Which explains why, when he was offered two positions at Abbott more than 20 years ago, he picked the post of a sales manager over another in strategic corporate planning.
'I wanted to learn the business at the customer level,' Mr White told BT Weekend. 'And I wanted to be responsible for people, products and customers, directly.'
Nearly 15 years later, he rose to become the CEO - and one of the longest tenured one in today's pharmaceutical industry. It was 1999 then when he took over the reins. The global pharmaceutical industry was undergoing a wave of consolidation. Sandoz AG and Ciba-Geigy AG had completed a merger to form the third biggest drug maker in Novartis AG. Britain's Zeneca Group and Sweden's Astra agreed to combine their resources, while SmithKline Beecham plc and Glaxo Wellcome plc were seeking a marriage as well.

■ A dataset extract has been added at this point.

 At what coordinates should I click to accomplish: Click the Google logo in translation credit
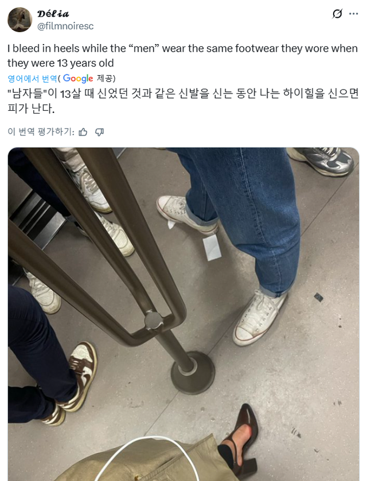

Abbott then was just trotting along. With annual sales of US$12.5 billion, it trailed far behind Merck & Co, then the biggest drug firm with annual sales of US$26.9 billion.
But how things have changed. In over a decade, Abbott has caught up steadily to become one of the top 10 drug companies with a market capitalisation exceeding US$80 billion. Sales last year jumped 13.9 per cent to US$29.5 billion, giving rise to a net income of US$5.2 billion.
In the five years to the end-December period, its share price went up 22.4 per cent, against the S&P's dip of 18.8 per cent. Even including dividends, Abbott's total return over the same period grew 38.4 per cent.
No mean feat, considering that many of its peers are seeing their share prices eroding, as they struggle with expiring patents and dwindling pipelines. The right prescription for Abbott, according to Mr White, is its diversification strategy.
'I think the companies that have diverse business models will do well, and that includes us, Novartis, and Johnson & Johnson,' said Mr White. 'I think that Roche will do well. Of those that are reliant on only pharmaceuticals, some will be able to continue to innovate and grow, and others will simply consolidate or gradually decline and shrink.'
If his assessment is right, then Abbott is poised to be among the last giants standing. Under Mr White's leadership, Abbott has been making moves that increasingly diversify its product, customer and geographic mix.
Take the 2001 acquisition of Knoll Pharmaceuticals, for instance. That purchase gave it Humira, a biologic product for treating severe debilitating auto-immune diseases. Since its launch in 2003, sales of Humira have grown to more than US$4.5 billion annually and is Abbott's biggest brand ever.
More recently, the acquisition of Guidant's vascular business in 2006 provided Abbott with the drug eluting stent Xience, which helped push coronary stent sales to US$1.9 billion last year. And a bio-absorbable version is getting close to market.
And it looks like Abbott will not stop shopping.
'Well, like all the companies in our industry today, we are looking at what opportunities there may be to add to our company,' said Mr White. 'I am not looking for a large merger or acquisition like the Pfizer-Wyeth type or anything like that. We are looking at possible opportunities to add to our businesses, of a much smaller nature.'
Any targets will have to fulfil the criteria of adding to the company's earnings, innovation and diversity mix. In the case of the purchase of Advanced Medical Optics (AMO) announced in January, the latter's lasik, cataract and eyecare solutions businesses provided a good balance of diversity.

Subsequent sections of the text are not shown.